Hyperspectral Imaging: We plan to construct a three-dimensional synthesis of hydrothermally altered mineral assemblages using existing hyperspectral surveys and data from the Yellowstone drill core. New spectral data for mineral phases are being used to reinterpret data from remote sensing surveys to provide information on surface mineralogy and geology at the meter to kilometer scale. Core data are being evaluated to obtain mineralogical and geochemical data at the scale of centimeters to nanometers.
Mineral identification is performed on the micrometer scale using a combination of scanning electron microscopy (SEM) and electron microprobe. There are two major phases of rare earth element (REE)-bearing minerals that have been identified, the phosphate mineral monazite and carbonate minerals with a range of rare earth element5 concentrations. Both of these minerals phases have associated halide elements chlorine and fluorine. These halide elements are being monitored by USGS Yellowstone Volcano Observatory personnel to evaluate changes in thermal water activity. Thus, using these mineral phases to understand the fluids that deposited them becomes important for evaluating the history of hydrothermal groundwater interacting with the Lava Creek Tuff in Norris Geyser Basin.

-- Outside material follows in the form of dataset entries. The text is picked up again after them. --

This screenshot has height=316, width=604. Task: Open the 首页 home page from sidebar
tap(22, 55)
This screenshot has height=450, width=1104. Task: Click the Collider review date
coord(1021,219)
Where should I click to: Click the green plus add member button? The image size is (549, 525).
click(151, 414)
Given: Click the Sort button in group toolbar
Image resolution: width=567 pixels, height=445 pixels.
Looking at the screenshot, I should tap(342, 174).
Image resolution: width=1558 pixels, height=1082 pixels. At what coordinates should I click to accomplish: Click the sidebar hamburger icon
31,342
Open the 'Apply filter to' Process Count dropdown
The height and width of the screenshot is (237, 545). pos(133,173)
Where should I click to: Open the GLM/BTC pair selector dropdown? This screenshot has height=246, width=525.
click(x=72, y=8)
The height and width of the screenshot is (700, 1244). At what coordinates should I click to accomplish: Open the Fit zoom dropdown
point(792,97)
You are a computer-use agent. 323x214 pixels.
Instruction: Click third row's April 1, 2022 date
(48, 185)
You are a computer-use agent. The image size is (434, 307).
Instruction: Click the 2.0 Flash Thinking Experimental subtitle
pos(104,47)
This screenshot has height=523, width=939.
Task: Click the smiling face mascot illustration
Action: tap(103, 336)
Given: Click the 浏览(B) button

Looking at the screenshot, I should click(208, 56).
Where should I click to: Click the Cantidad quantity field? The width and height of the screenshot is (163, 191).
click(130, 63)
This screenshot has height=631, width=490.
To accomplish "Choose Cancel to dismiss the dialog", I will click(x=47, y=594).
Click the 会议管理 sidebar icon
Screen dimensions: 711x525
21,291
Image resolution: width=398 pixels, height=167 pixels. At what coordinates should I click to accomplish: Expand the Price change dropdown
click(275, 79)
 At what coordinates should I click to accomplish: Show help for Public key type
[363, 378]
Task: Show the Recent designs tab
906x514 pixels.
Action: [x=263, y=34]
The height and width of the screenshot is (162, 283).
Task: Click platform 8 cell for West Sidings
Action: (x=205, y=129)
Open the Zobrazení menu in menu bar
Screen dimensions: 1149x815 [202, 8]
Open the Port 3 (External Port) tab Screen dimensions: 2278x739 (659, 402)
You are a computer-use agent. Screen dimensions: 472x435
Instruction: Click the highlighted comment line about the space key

Geophysical Characterization: We are conducting a helicopter electromagnetic and magnetic (HEM) survey in November 2016 in collaboration with scientists from the University of Wyoming and Aarhus University in Denmark. The HEMsurvey will provide the first synoptic subsurface view of Yellowstone's hydrothermal systems, tracking the geophysical signatures of geysers, hot springs, mud pots, steam vents and hydrothermal explosion craters to depths down to hundreds of meters. We hope to distinguish zones of cold fresh water, hot saline water, steam, clay and unaltered rock from one another to understand Yellowstone's myriad hydrothermal systems. The data collected from the November 2016 flight will guide future ground-based geological, hydrological and geophysical studies.
Geochemical Characterization: Yellowstone thermal waters include components of magmatic, or very deep groundwater, and meteoric, or precipitation sources. As groundwater moves through bedrock in the region, the superheated waters dissolve minerals, with the resulting water chemistry reflecting the elements that are in the rocks. The geochemical component of the study seeks to identify geologic sources of some of these elements (e.g., rare earth elements - REE) and to distinguish between magmatic and bedrock sources of mercury and other elements that have forms that can occur in volatile, or gaseous forms. This work is being conducted in collaboration with personnel in the USGS Water Mission Area. The water chemistry will be interpreted along with rock chemistry to better understand the interchange between deep, magmatic waters and shallow groundwater flowpaths.